Ce plat, digne des meilleures interprétations de la cuisine zen japonaise, est une délectable introduction au terroir qui vous accueille car il fait appel à deux ingrédients avec lesquels on ne peut pas tricher : les pâtes servies nature et les poissons que les pêcheurs locaux ont livré le matin même. D’autres mets d’anthologie sont également à recommander, comme ce ravioli d’espadon cru accompagné d’une sauce à base de tomates séchées, d’origan et de colatura ou l’étonnante soupe de ricotta aux oursins et aux rougets, préparée à partir de bouillon de légumes et d’une ricotta d’une exceptionnelle qualité.  » C’est une ricotta de vache maigre, faite à partir du sérum d’un lait qui a servi à faire de la mozzarella, précise Gennaro Esposito. Le berger qui la confectionne sur les collines voisines mélange le lactosérum du jour avec un peu de celui de la veille, comme s’il entendait insuffler à sa ricotta la mémoire, l’histoire du lait. Autant dire qu’il ne peut manquer un jour, pour ne pas briser cette chaîne.  » Quant à l’amuse-bouche que constitue cette soupe claire appelée  » eau de tomate « , il témoigne du credo du chef de la Torre del Saracino. Il s’agit tout simplement de l’eau naturelle qui se dégage lentement de tomates passées au moulin à légumes. L’assaisonnement se limite à quelques gouttes d’huile d’olive et un soupçon de sel. Mais cette transparence contient toutes les saveurs du fruit mûr.

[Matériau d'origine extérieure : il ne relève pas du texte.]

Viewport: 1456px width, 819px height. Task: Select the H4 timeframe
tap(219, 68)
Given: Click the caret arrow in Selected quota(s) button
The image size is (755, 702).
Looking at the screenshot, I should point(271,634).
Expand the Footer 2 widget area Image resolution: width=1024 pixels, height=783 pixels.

Il en sera ainsi, tout au long du repas. Chaque ingrédient, de la plus simple fève des marais au plus rare des coquillages de roche, vient témoigner de ce qui fait la particularité de ce bout de Campanie et lorsque, après les pâtes, les poissons et la viande, arrive le dessert le plus populaire de la maison, le baba au rhum, on est au septième ciel. A l’image de ce gâteau gorgé de douceur, tout, ici, exalte la générosité, typique des gens du coin qui vous reçoivent comme à la maison.